Organisations that have invested in MedDRA, SNOMED CT, or carefully curated internal controlled vocabularies often assume they are already well-positioned for AI applications. The vocabulary is there; surely the AI can use it. The assumption is understandable, but it is wrong — and understanding why requires clarity about what controlled vocabularies provide and what they do not.

What Controlled Vocabularies Provide

A controlled vocabulary provides a standardised set of terms for describing things: preferred labels, synonyms, and in the better ones, hierarchical relationships. MedDRA tells you that myocardial infarction is preferred over heart attack, and that it belongs to the Cardiac disorders system organ class. SNOMED CT tells you that myocardial infarction is a type of ischaemic heart disease and provides a code that any system can reference. These are genuinely valuable — they ensure that data entered using different terms can be aggregated and compared.

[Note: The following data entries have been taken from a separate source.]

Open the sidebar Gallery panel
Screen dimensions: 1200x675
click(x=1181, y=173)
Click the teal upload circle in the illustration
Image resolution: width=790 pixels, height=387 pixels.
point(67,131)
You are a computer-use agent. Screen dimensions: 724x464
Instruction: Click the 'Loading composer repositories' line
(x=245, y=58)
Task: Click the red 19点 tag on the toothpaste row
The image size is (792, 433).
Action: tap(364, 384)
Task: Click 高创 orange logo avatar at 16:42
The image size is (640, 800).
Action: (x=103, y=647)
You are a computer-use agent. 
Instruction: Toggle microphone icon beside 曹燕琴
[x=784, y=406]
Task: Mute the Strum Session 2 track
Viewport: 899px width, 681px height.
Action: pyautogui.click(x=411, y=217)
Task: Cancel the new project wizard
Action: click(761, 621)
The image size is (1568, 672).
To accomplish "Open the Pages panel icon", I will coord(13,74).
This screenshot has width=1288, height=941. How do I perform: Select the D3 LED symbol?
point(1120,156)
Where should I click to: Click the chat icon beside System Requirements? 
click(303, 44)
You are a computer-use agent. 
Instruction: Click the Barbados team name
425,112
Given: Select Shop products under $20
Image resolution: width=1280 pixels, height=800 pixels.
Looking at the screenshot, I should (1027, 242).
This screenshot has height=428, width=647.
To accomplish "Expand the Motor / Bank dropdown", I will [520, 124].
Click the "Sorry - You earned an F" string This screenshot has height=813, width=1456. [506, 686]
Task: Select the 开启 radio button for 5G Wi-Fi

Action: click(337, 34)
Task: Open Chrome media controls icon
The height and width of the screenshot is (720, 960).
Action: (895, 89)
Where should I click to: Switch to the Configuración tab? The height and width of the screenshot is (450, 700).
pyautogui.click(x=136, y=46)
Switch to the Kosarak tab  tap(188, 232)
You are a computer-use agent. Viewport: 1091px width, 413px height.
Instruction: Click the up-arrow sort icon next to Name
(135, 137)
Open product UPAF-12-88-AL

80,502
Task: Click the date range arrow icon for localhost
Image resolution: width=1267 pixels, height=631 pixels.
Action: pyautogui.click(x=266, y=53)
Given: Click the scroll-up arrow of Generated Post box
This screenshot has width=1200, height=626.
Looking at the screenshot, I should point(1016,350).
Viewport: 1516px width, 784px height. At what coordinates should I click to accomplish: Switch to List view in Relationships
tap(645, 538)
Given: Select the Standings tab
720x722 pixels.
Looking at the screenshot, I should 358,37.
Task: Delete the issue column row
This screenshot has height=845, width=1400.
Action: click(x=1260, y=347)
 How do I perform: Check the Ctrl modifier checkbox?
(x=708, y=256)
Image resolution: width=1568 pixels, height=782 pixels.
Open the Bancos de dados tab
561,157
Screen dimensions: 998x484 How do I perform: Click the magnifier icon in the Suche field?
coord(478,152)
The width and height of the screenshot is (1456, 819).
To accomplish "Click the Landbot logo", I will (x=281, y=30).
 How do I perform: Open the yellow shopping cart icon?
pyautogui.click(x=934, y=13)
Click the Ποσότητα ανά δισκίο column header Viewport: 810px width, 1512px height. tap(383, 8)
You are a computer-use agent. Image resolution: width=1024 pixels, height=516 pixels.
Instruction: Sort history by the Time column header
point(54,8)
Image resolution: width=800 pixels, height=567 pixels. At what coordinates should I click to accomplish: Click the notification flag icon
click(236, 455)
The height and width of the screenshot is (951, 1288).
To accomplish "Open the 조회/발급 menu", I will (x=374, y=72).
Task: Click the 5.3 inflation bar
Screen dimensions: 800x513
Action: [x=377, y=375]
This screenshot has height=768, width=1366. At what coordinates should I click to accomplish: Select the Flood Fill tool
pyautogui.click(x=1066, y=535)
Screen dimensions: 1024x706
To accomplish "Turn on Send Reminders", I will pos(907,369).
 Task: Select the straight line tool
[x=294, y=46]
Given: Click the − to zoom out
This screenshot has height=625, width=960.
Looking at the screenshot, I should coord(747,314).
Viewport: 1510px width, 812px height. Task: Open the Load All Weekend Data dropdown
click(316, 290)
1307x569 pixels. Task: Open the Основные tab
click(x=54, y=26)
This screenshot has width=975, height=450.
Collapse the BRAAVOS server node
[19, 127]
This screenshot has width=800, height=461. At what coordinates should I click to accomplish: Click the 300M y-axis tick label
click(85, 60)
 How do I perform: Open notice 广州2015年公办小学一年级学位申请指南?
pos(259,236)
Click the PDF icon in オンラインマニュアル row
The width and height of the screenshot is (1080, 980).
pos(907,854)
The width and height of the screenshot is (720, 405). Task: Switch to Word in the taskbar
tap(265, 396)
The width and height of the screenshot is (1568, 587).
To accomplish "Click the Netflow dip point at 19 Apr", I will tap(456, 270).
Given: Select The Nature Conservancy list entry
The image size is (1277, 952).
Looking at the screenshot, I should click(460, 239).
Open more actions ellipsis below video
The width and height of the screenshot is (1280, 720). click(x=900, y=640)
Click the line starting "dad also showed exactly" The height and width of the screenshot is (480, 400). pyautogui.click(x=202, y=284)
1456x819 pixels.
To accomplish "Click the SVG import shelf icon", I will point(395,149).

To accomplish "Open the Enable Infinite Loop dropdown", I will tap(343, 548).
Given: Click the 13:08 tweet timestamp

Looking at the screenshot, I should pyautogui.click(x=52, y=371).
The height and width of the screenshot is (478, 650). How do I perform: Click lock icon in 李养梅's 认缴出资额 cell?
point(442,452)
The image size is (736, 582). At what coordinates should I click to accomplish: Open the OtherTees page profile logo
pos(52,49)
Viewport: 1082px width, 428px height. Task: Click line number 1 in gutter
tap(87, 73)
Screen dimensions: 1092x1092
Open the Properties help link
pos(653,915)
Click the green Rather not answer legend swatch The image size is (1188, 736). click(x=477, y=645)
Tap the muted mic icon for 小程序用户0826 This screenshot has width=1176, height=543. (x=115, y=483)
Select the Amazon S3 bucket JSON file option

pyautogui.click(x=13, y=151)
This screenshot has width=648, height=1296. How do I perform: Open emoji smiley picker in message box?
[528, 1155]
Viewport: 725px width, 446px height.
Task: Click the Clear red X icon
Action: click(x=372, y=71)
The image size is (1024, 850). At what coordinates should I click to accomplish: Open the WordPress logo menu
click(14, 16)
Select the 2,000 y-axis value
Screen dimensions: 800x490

What AI Applications Actually Need

A large language model or retrieval-augmented generation pipeline needs more than a list of standardised terms. It needs to know not just what things are called, but what they are: their properties, their causal relationships to other concepts, the conditions under which they apply, and the logical constraints that make certain combinations of facts impossible. Without this relational context, an AI system making clinical or pharmacological judgements is pattern-matching over text — and in regulated domains, pattern-matching over text produces answers that are approximately right in the common case and dangerously wrong in the edge cases that actually matter.

The Knowledge Graph Gap

The gap between a controlled vocabulary and a knowledge graph is precisely where most AI applications in pharmaceutical and clinical settings fail. A knowledge graph adds the relational layer that controlled vocabularies lack: drug-indication relationships, mechanism-of-action links, contraindication structures, clinical trial eligibility criteria expressed as logical conditions, and adverse event patterns expressed as probability-weighted property chains. Grounding AI outputs in this relational layer transforms a general-purpose language model into a domain-reliable tool. Building that relational layer on top of existing controlled vocabularies — rather than replacing them — is the most pragmatic path for organisations that have already invested in vocabulary governance.